Sampai titik ini kita dapat mempertanyakan posisi keturunan langsung tetapi sikap dan pribadinya tidak sesuai dengan sikap pribadi leluhurnya. Maka kita dapat melihat kisah anak nabi nuh as. Bahkan anak nabi sekalipun tidak ada jaminan selamat. Apalah kita kita yang cuma cicit dari mantan pejabat kerajaan masa lalu.
Kebangsawanan bukanlah hal yang pantas disombongkan. Apalagi sebagai media untuk merendahkan orang lain. Iblis tergelincir karena menganggap dirinya yang dari api lebih mulia daripada Adam dari tanah. Oleh karena itu, seorang wija arung tidak sepantasnya menyombongkan silsilahnya dan merendahkan orang lain. Baik sesamanya wija arung. Apalagi yang bukan wija arung.
Lantas, apakah kebangsawanan ini perlu dihilangkan. Tentu tidak. Karena peradaban dan kebudayaan kita perlu dikawal dan dijaga oleh mereka yang punya pribadi, sikap dan prilaku bangsawan. Agar proses humanisasi kita di era milenial tidak jatuh pada nihilisme sebagaimana yang terjadi di masyarakat Negara Negara modern. Mereka yang tidak memilih, namun ditakdirkan lahir sebagai wija arung, sebagai bangsawan. Seharusnya memberi kontribusi lebih kepada masyarakat agar arah peradaban kita lebih manusiawi dan lebih beradab. Memberi kontribusi dengan cara, menjadikan diri sebagai “adat yang berjalan”. Agar menjadi cerminan bagi masyarakat bahwa seperti inilah sifat dan sikap wija arung sesungguhnya.
Lantas bagaimana dengan penghormatan? Penghormatan ada dua. Penghormatan yang dilakukan atas dasar kerelaan dan penghormatan yang dilakukan atas dasar keterpaksaan. Boleh jadi wija arung ini dihormati sekelilingnya dengan sapaan Puang, Petta, tetapi setelah ia pergi ia dicemooh masyarakatnya. Lalu disebut “arung bawammi”. Hal ini kadang terjadi pada pribadi “tiang bendera”. Mau dihormati tapi tidak mau menghormati orang lain.  Ada juga bentuk penghormatan atas dasar terpaksa karena adanya jabatan atau kekayaan yang melekat. Karena yang bersangkutan adalah pejabat dan kaya, maka orang orang mendekat dan menghormatinya. Ketika jabatan dan kekayaan hilang, ia tidak dihargai lagi. Orang terpaksa menghormatinya karena jabatan dan hartanya.
Namun ketika wija arung IKHLAS memuliakan sesamanya manusia, maka tanpa ia mengharap ia akan mendapat penghargaan yang IKHLAS. Bahkan tanpa harta dan jabatan pun, ia masih dihargai.

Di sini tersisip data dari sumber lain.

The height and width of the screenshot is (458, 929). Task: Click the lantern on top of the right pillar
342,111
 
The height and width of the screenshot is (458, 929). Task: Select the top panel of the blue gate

Disinilah kita sebagai manusia memilih. Memilih ikhlas menghargai sesama manusia yang pada gilirannya akan kembali ke diri sendiri berupa penghargaan orang lain kepadanya. Atau mengusahakan agar orang lain menghargainya namun tidak mengupayakan pribadi atau sifat bangsawan yang sesungguhnya.